| Regulatory Requirement | Document Section |
|---|---|
| ISO 13485:2016 Section 8.2.4 | Entire Document |
Overview
This SOP outlines the procedure for conducting internal audits to assess compliance with regulatory standards. It is applicable for both internal and supplier audits.
| Process Owner | \ |
| Key Performance Indicators | \ |
1. General Considerations
1.1 Auditor Competency
Auditors responsible for conducting audits must be properly trained through external auditor courses and have prior experience in auditing.
1.2 Audit Principles
Auditors must adhere to the following principles:
- Integrity: Participants must present truthful information, maintain confidentiality regarding sensitive data, and conduct audits with thoroughness.
- Objectivity: Auditors should perform their duties impartially, free from bias or conflicts of interest related to the subject of their audit.
- Verifiability: Auditors are required to gather supporting evidence for their findings. Documentation should include audit plans, criteria, and detailed evidence to ensure that audit outcomes are reliable and can be understood later.

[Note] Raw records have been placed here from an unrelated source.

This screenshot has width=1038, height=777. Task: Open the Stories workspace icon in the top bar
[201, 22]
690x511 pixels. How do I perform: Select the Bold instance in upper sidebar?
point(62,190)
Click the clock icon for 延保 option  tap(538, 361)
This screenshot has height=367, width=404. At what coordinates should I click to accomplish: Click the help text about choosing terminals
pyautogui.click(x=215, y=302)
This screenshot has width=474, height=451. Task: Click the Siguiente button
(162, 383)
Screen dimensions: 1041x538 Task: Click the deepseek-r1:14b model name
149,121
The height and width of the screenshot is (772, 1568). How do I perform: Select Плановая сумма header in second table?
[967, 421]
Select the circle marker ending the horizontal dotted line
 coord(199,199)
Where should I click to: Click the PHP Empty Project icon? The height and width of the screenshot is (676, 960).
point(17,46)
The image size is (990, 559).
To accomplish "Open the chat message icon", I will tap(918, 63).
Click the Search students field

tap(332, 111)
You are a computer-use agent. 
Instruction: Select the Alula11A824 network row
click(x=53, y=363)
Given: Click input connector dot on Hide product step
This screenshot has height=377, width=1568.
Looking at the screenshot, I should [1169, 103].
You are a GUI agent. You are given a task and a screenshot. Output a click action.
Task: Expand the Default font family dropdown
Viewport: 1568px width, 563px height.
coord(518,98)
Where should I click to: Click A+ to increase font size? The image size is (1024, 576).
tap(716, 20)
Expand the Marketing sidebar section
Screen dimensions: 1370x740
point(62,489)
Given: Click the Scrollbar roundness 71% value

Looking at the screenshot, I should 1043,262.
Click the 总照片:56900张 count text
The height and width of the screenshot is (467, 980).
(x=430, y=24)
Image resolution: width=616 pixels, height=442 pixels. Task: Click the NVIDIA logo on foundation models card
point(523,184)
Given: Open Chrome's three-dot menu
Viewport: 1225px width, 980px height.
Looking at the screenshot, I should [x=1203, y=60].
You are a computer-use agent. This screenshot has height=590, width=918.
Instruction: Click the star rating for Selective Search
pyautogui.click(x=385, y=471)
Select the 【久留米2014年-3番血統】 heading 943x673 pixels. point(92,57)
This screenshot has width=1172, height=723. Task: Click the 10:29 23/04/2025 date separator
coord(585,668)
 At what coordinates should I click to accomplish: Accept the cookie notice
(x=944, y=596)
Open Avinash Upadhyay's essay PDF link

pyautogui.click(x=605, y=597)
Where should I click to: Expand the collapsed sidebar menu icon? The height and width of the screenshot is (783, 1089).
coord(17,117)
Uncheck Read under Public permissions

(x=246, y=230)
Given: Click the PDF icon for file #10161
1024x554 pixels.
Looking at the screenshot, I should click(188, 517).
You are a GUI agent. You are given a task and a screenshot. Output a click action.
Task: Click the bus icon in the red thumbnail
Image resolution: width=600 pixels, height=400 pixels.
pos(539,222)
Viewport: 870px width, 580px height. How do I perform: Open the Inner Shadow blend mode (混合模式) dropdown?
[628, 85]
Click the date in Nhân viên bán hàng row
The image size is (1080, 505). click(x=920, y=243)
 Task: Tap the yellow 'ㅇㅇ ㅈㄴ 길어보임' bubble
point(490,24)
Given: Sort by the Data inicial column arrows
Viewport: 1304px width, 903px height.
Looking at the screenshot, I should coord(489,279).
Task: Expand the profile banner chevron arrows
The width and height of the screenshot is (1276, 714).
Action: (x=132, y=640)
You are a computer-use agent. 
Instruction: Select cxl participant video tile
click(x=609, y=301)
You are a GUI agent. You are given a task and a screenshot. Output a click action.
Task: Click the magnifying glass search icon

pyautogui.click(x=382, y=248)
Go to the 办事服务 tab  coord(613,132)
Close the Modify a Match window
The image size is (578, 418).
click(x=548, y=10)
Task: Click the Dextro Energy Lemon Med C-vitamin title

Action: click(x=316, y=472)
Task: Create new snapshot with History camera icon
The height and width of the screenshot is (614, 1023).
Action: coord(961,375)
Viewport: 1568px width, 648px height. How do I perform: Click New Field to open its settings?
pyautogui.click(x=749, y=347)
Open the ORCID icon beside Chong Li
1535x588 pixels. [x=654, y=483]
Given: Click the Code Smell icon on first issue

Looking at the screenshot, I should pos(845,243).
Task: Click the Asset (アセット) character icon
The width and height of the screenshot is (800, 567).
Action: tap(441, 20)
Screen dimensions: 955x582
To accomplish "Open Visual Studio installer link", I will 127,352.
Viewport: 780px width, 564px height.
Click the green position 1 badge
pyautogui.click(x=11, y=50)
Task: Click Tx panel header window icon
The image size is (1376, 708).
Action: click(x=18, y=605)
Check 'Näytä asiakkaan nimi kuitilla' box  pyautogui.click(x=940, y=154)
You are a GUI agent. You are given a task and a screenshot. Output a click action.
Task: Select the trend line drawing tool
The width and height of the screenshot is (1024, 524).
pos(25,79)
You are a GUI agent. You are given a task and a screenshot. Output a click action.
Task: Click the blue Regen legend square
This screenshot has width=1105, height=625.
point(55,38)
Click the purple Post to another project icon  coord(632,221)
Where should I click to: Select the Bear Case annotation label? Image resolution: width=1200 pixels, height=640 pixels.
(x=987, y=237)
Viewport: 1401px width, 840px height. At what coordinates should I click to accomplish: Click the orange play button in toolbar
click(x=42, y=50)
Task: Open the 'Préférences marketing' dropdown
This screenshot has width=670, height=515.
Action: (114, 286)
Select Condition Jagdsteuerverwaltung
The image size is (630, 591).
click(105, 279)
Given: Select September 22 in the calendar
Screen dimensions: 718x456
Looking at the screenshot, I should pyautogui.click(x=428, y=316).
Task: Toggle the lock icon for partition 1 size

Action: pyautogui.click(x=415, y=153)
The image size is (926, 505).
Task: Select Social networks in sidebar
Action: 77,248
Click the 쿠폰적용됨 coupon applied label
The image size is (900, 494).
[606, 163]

1.3 Classification of Audit Findings
Audit findings are categorized as follows:
Major Nonconformities (MNC+):
These are significant departures from regulatory standards indicating systemic issues within the organization’s QMS that impair its ability to produce intended outcomes. Examples include missing processes, repeated minor nonconformities for the same area, or failure to address the root cause of nonconformities.
Minor Nonconformities (MNC-):
These refer to isolated issues that do not indicate systemic problems with the QMS or processes. The overall ability to maintain controlled and compliant processes remains intact. Examples include individual incidents such as mislabeled documents or missing review documentation.
Recommendations (REC):
These are suggestions provided by auditors to enhance the effectiveness or efficiency of the QMS.
2. Process Steps
2.1 Development or Update of the Audit Program
Audits should focus on the organization’s QMS processes. The QMO is responsible for maintaining an ongoing audit program that ensures:
- Annual audits of core processes as outlined in the quality manual.
- More frequent audits of processes with higher compliance risks, as identified through previous audit findings, CAPAs, or QMS changes.
| Participants | QMO |
| Input | Previous audit findings, CAPAs, QMS updates |
| Output | Revised or new audit program |
2.2 Performing Audits
Audits are scheduled by individual auditors, with coordination support from the QMO. As the audit date approaches, the QMO notifies relevant staff to confirm their availability for potential questions. The QMO and auditor collaborate to create an audit plan that defines the audit’s scope, objectives, and participants.
Audit objectives might include verifying regulatory compliance, assessing process adherence, and reviewing the implementation of corrective and preventive actions (CAPAs).
Audits involve reviewing process records and conducting interviews with relevant personnel. Findings, observations, and evidence are documented in an audit report.
| Participants | Auditor, QMO |
| Input | Audit program, QMS records and documentation |
| Output | Audit plan (prior to the audit) and audit report (post-audit) |
2.3 Follow-Up on Audit Findings
For major nonconformities identified during an audit, a CAPA is initiated. The QMO presents audit results to the Management during the next Management Review.
| Participants | QMO |
| Input | Audit report |
| Output | CAPA documentation |